Tag Archives: Christianity

Pollen

Pollen floats down these days of Spring, coating everything, Leaving behind streaks and yellow caking in every crack, on every surface.  Unless, your home is hermetically sealed, coating your furniture.  It’s like a haze in my mind.  Spinning, spinning, self-perpetuating.  I’m getting excited about going to our family cabin in upstate New York in a month.  It is my spiritual center.  I need some centering.  I’m also going to the Methodist Conference in Garden City, Long Island, NY.  this coming week.  I’ve never been.  I’m told it is overwhelming but there is something powerful in being in the midst of hundreds of people acting in the common good and worshipping the Lord.  I could use some of that.

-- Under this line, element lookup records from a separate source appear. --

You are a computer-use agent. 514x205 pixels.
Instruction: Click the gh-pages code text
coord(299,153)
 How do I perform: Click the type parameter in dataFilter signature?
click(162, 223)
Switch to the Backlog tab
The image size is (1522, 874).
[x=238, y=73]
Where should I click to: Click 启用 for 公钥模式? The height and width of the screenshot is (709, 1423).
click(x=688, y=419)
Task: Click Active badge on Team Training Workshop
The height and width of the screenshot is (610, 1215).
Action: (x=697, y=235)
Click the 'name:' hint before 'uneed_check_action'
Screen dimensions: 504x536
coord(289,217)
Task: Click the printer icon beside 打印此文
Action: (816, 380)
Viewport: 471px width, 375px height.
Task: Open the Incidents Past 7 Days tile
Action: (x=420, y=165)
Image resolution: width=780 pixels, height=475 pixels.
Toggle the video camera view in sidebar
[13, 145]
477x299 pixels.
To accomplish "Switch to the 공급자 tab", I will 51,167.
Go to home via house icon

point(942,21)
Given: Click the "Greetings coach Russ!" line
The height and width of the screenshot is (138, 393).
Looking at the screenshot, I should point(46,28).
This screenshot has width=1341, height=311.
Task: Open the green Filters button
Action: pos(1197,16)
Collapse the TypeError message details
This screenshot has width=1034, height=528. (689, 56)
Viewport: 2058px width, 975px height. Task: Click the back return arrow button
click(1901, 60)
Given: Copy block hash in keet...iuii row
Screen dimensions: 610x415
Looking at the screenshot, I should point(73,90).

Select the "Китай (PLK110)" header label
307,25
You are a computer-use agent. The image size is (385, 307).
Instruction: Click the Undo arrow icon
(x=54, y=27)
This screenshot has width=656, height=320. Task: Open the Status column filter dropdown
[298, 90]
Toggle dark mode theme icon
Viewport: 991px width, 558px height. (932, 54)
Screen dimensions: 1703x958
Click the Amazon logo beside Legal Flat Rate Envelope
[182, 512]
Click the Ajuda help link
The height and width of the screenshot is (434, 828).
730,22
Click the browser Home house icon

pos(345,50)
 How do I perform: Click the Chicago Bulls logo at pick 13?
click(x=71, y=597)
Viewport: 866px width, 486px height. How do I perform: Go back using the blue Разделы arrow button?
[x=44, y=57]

I’ve been working hard for my church, usually scratching my head and wondering what I’m doing but that is the nature of the position I am in.  How do you mentor people who have the guts to get up in front of a congregation and share from their hearts?

My mother used to say “I could do that but nobody asked me”.  Well, I could get up there and say a bunch of words but I’m not sure about whether they would be coming from my heart or my head.  I’m a skeptic and analytic by nature.  I still have too many questions which involve more research and prayer than I’m able or willing to give.

Coming to Christ is an awesome responsibility.  You can’t do it lightly.  It comes with thought, prayer, a willingness to accept the unknown, and the will to devote yourself to a belief system knowing you’ll never understand fully or get right.  It isn’t a college course.  It is reaching inside, grabbing your gut, investing your mind, pulling yourself up, and saying with all your heart, “I believe”.   How many people truly can do that?

My children are avid, deeply believing Christians.  It is woven into the fabric of their lives.  My son-in-law’s large book collection completely involves the study of Christianity.  He is going to the seminary in upcoming months.  However, there isn’t a single book other than those involving Christianity in their entire home.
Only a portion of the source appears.